Le "Norme in materia di consenso informato e di disposizioni anticipate di trattamento" introdotte con la legge 22 dicembre 2017, n. 219, prevedono tra l’altro che :"Ogni persona ha il diritto di conoscere le proprie condizioni di salute e di essere informata in modo completo, aggiornato e a lei comprensibile riguardo alla diagnosi, alla prognosi, ai benefici e ai rischi degli accertamenti diagnostici e dei trattamenti sanitari indicati, nonché riguardo alle possibili alternative e alle conseguenze dell’eventuale rifiuto del trattamento sanitario e dell’accertamento diagnostico o della rinuncia ai medesimi. Può rifiutare in tutto o in parte di ricevere le informazioni ovvero indicare i familiari o una persona di sua fiducia incaricati di riceverle e di esprimere il consenso in sua vece se il paziente lo vuole".
Il consenso deve essere acquisito anche dai soggetti incapaci naturali e legali minori, interdetti, inabilitati ed amministrati in base alle norme del codice civile in materia di amministratore di sostegno, tutori o curatori speciali.

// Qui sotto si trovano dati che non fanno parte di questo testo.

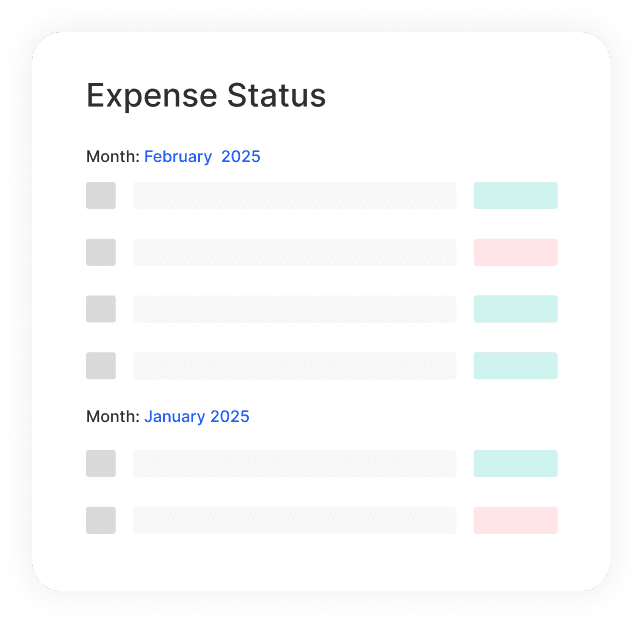The width and height of the screenshot is (643, 624).
Task: Click the gray square icon in February's first row
Action: [x=101, y=196]
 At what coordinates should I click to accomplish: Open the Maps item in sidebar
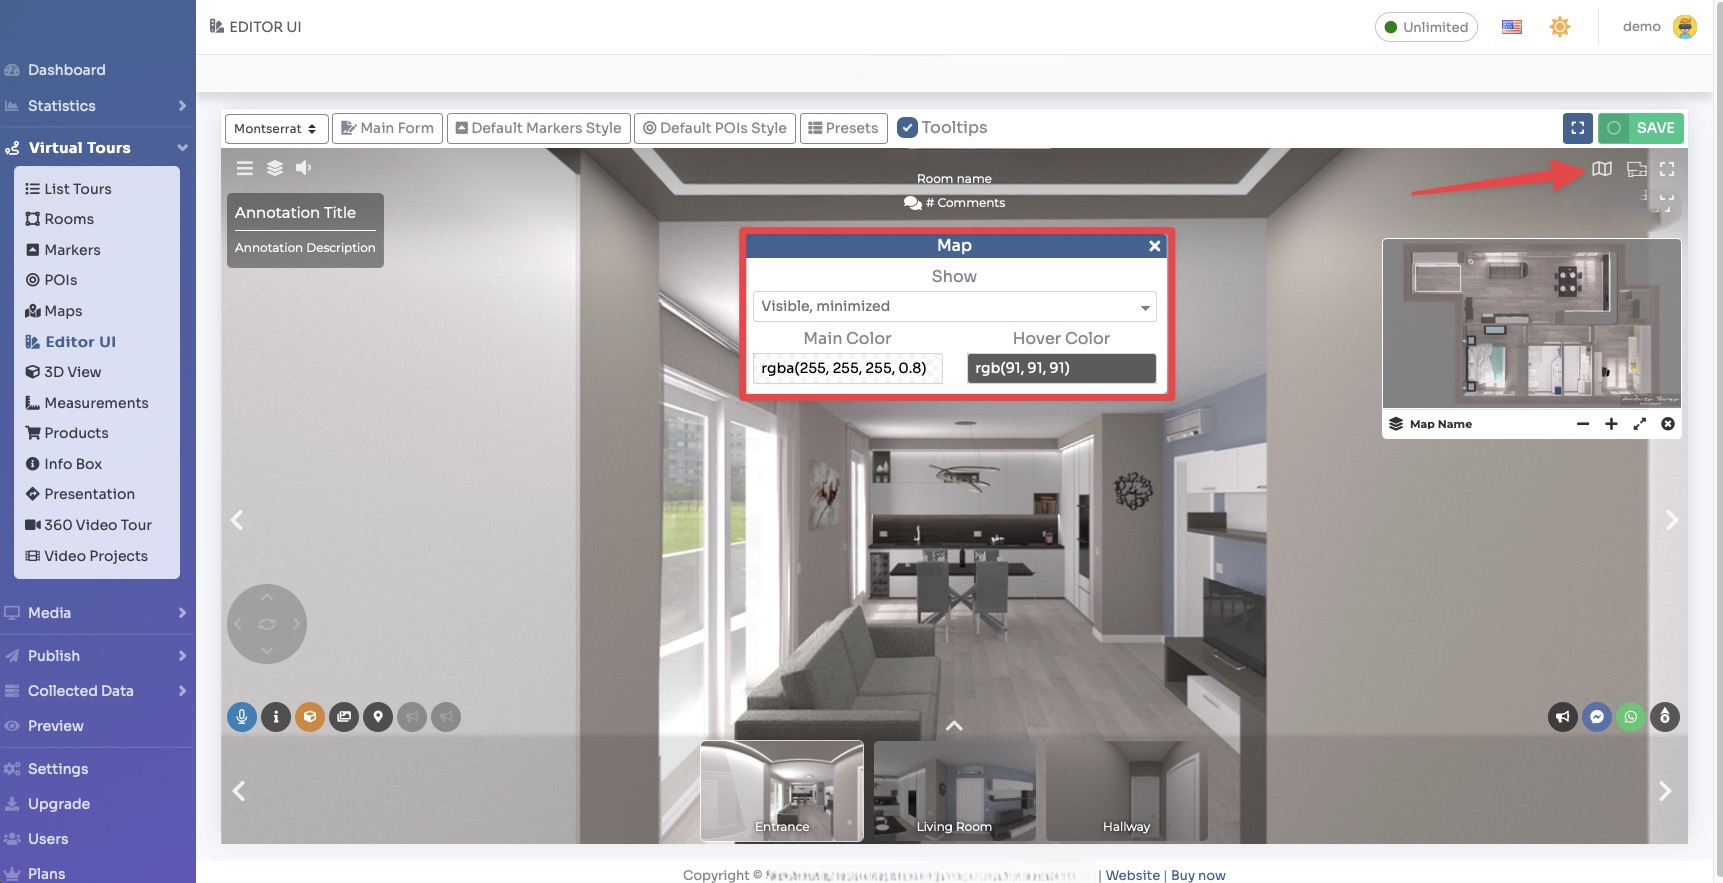click(x=63, y=311)
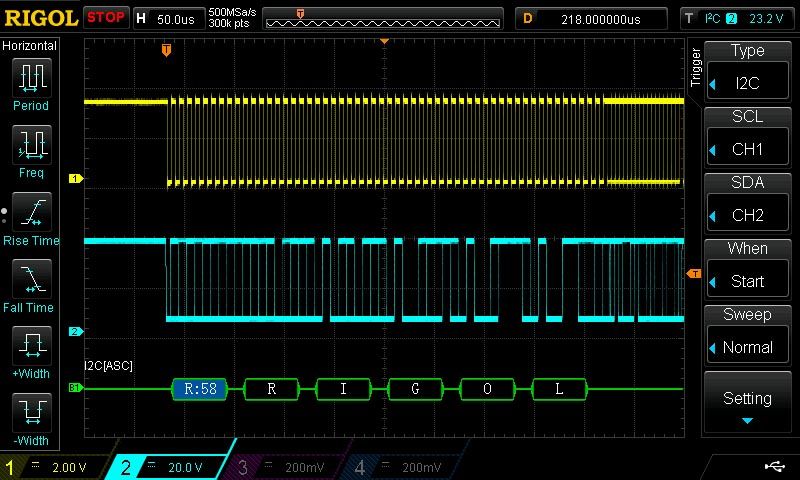
Task: Choose the Rise Time measurement icon
Action: point(30,212)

In aiuto a comprende gli eventuali danni collegati al consenso informato, interviene la Cassazione con la pronuncia 28985/2019, rientrante nel decalogo delle San Martino – 2, affidando a criteri specifici la determinazione del danno secondo i seguenti parametri:
a) il caso di omessa insufficiente informazione ad un intervento che ha cagionato un danno alla salute a causa della condotta colposa del medico, a cui il paziente avrebbe in ogni caso scelto di sottoporsi, nelle medesime condizioni, hic et nunc: in tal caso il risarcimento sarà limitato al solo danno alla salute subito dal paziente, nella sua duplice componente, morale e relazionale;
b) il caso di omessa insufficiente informazione ad un intervento che ha cagionato un danno alla salute a causa della condotta colposa del medico, a cui il paziente avrebbe scelto di non sottoporsi: in tal caso, il risarcimento sarà esteso anche al danno da lesione del diritto all’autodeterminazione del paziente;
c) il caso di omessa insufficiente informazione ad un intervento che ha cagionato un danno alla salute (inteso anche nel senso di un aggravamento delle condizioni preesistenti) a causa della condotta colposa del medico, a cui il paziente avrebbe scelto di non sottoporsi: in tal caso, il risarcimento sarà liquidato con riferimento alla violazione del diritto alla autodeterminazione (sul piano puramente equitativo), mentre la lesione alla salute - da considerarsi comunque in relazione causale con la condotta, poiché in presenza di adeguata informazione, l’intervento non sarebbe stato eseguito – andrà valutata il relazione all’eventuale situazione differenziale tra il maggiore danno biologico conseguente all’intervento ed il preesistente stato patologico invalidante del soggetto;
d) omessa informazione in relazione ad un intervento che non abbia cagionato danno alla salute del paziente, cui egli avrebbe comunque scelto di sottoporsi; in tal caso nessun risarcimento sarà dovuto;
e) omissione/inadeguatezza diagnostica che non abbia cagionato alla salute del paziente, ma che gli ha tuttavia impedito di accedere a più accurati ed attendibili accertamenti: in tala caso, il danno da lesione del diritto, costituzionalmente tutelato, alla autodeterminazione sarà risarcibile qualora il paziente alleghi che, dalla omessa, inadeguata o insufficiente informazione, gli siano derivate conseguenze dannose, di natura non patrimoniale, in termini di sofferenza soggettiva e contrazione della libertà di disporre di se stesso, psichicamente e fisicamente – salva la possibilità di provata contestazione della controparte.
Pertanto l’eventuale danno alla salute – conseguente per l’errata o erronea operazione – e il danno da violazione dell’obbligo di informazione del paziente sono due danni autonomi e distinti.